Trois mois après s'être invité dans des galeries et institutions montréalaises, l'événement d'art contemporain Brooklyn-Montréal a pris ses quartiers dans huit galeries brooklynoises. Changement de décor et de culture.

On prend les mêmes et on recommence: la série de vernissages organisés du 10 au 13 janvier à Brooklyn avait assurément un air de déjà-vu pour la quarantaine d'artistes dont les oeuvres sont présentées dans le cadre de l'événement Brooklyn-Montréal.

Deux mois après avoir remballé leurs pièces à la clôture du volet montréalais, voilà qu'ils les présentaient de nouveau dans huit galeries du Kings County. Même si elles étaient parfois plus à l'étroit, les oeuvres étaient présentées sensiblement de la même manière qu'à Montréal.

Ici aussi, les pièces de chaque artiste étaient jumelées à celles d'un artiste de l'autre ville. «Cela nous paraissait important de montrer ensemble le travail des artistes de Montréal et de Brooklyn.

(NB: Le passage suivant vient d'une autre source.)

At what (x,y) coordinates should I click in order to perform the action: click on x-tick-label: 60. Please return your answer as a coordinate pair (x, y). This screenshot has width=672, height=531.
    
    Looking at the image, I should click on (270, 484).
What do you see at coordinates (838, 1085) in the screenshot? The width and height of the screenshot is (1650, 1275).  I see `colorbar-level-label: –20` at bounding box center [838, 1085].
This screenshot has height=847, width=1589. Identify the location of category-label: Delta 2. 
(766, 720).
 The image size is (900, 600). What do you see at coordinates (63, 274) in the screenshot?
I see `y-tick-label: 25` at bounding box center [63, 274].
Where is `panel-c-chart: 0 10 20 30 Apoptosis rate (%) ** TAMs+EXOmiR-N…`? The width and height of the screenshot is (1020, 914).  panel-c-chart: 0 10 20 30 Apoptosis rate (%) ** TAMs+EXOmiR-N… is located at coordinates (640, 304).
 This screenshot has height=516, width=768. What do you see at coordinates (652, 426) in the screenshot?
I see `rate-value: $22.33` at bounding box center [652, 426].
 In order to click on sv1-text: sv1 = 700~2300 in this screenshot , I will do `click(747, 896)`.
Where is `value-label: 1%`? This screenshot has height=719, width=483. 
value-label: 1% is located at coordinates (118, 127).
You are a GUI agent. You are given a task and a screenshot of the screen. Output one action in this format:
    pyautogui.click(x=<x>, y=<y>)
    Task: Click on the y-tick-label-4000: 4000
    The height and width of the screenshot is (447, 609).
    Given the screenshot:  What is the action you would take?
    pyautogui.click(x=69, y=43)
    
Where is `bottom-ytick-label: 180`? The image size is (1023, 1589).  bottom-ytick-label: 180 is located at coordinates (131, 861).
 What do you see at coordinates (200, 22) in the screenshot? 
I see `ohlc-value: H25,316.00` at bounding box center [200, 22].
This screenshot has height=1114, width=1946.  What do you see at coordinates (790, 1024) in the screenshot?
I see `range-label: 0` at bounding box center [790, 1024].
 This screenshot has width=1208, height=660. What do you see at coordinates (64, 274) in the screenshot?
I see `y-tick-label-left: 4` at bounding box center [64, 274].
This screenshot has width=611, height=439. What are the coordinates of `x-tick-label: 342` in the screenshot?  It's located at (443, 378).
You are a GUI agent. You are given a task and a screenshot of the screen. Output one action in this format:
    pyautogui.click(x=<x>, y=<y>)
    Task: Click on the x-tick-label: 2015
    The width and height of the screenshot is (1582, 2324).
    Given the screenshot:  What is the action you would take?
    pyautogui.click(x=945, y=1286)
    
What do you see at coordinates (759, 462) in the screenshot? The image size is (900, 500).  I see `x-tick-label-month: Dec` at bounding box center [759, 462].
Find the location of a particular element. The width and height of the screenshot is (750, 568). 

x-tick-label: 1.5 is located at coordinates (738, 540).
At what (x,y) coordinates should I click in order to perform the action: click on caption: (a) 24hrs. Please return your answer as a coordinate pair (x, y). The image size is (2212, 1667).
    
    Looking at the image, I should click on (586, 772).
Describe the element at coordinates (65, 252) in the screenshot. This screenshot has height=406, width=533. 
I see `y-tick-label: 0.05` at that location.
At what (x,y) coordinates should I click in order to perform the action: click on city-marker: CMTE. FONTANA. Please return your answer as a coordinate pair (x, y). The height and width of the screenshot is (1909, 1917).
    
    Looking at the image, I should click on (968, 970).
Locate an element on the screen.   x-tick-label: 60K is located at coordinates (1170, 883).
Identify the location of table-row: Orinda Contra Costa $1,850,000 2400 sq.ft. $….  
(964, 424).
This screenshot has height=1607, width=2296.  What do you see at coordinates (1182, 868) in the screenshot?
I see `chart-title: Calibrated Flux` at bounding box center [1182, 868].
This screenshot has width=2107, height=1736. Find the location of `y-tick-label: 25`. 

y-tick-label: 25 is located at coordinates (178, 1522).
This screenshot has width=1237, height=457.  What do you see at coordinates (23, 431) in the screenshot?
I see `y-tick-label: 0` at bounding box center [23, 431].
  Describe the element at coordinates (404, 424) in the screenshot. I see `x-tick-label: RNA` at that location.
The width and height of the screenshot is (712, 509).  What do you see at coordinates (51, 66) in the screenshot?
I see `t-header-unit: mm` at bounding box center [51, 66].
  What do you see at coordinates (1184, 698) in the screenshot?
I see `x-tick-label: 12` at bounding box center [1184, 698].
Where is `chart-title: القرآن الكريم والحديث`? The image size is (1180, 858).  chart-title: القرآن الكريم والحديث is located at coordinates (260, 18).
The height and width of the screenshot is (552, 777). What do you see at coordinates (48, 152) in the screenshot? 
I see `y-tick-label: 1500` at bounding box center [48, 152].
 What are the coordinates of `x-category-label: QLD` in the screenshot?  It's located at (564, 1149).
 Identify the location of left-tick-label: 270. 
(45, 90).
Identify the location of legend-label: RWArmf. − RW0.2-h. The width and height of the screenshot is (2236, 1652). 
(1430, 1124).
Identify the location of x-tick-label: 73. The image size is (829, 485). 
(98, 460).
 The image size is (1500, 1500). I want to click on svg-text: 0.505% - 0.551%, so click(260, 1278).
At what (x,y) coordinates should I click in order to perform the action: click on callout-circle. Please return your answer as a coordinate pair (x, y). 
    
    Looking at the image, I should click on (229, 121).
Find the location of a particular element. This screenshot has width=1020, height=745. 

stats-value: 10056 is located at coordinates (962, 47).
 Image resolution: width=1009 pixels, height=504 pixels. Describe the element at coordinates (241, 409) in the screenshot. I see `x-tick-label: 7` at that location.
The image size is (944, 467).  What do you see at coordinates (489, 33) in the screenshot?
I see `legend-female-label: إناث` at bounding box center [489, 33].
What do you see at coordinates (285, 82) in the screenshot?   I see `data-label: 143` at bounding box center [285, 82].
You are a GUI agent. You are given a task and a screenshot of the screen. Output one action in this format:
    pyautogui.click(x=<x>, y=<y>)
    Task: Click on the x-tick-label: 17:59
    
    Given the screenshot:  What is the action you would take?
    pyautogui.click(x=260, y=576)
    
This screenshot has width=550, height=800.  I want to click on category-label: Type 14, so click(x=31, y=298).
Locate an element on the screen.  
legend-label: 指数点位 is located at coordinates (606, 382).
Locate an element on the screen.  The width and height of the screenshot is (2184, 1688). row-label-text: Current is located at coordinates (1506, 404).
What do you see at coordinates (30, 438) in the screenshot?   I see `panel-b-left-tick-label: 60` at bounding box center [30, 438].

Autrement, il aurait été extrêmement difficile d'exposer les artistes montréalais que personne ou presque ne connaît ici», souligne Alun Williams, un des principaux coordonnateurs de l'événement et directeur de la galerie Parker's Box, à Williamsburg.

Si l'approche et la méthode sont similaires dans les deux villes, Alun Williams note par contre que Brooklyn offre des défis différents. «On essaie de susciter la curiosité et l'intérêt de la presse ici, mais c'est beaucoup plus difficile qu'à Montréal», admet-il.

Difficile de le contredire. Les huit vernissages associés à l'événement avaient passablement plus de concurrence à New York. Selon une recherche non exhaustive, il y avait plus de 140 vernissages dans toute la ville entre le 10 et le 13 janvier, sans parler des lancements non publicisés ou plus underground.

Deux modèles

«Je pense que le fait de présenter un événement bien coordonné peut susciter un intérêt supplémentaire. J'espère donc qu'il y aura cette curiosité, que l'on va faire parler de nous pour que le travail des artistes soit vu», poursuit M. Williams dans un français impeccable. Jusqu'à présent, l'événement a fait l'objet de quelques mentions dans des publications électroniques.

En plus des expositions, deux rencontres pour discuter des deux villes et de leur rapport à l'art étaient organisées. Naturellement, la question du financement s'est retrouvée au coeur des échanges.

Et, assez étrangement d'un point de vue québécois, les artistes new-yorkais n'envient pas forcément le modèle canadien d'un art en partie soutenu par l'État. «C'est dans notre éducation [de vouloir être autonomes]. Si on n'a rien, on a au moins la possibilité de faire ce que l'on veut», soutient ainsi Steven Brower, artiste qui présentait une sorte de sas à Parker's Box.

«Le fait d'avoir à trouver ma propre manière de subvenir à mes besoins m'a beaucoup aidé dans mon art. Je ne refuserai pas des subventions, mais j'aime autant trouver mes propres solutions», ajoute-t-il en riant.

Les galeristes ont également appris à voir les différences entre les deux cultures. Alun Williams a ainsi été quelque peu stupéfait quand il a appris que le Centre Clark de Montréal - avec qui sa galerie est jumelée - ne possédait pas de liste de prix pour ses artistes. «C'est sans doute la différence entre une galerie commerciale et une galerie qui ne l'est pas», note-t-il.

Le galeriste brooklynois n'était pas au bout de ses surprises. Plus tard, quand il a demandé à Mathieu Beauséjour le prix de ses oeuvres, l'artiste québécois ne pensait même pas pouvoir en vendre. «Mathieu m'a tout de suite répondu: «On ne va pas vendre une vidéo?» Et je lui ai dit qu'on a probablement vendu plus de vidéos ici qu'autre chose. Ce n'est pas du tout invendable. Tous ces détails sont assez révélateurs des différences entre nos deux cultures», croit le coordonnateur.

Le volet brooklynois de l'événement est présenté jusqu'au 2 février dans des galeries de Williamsburg, Dumbo et Bushwick.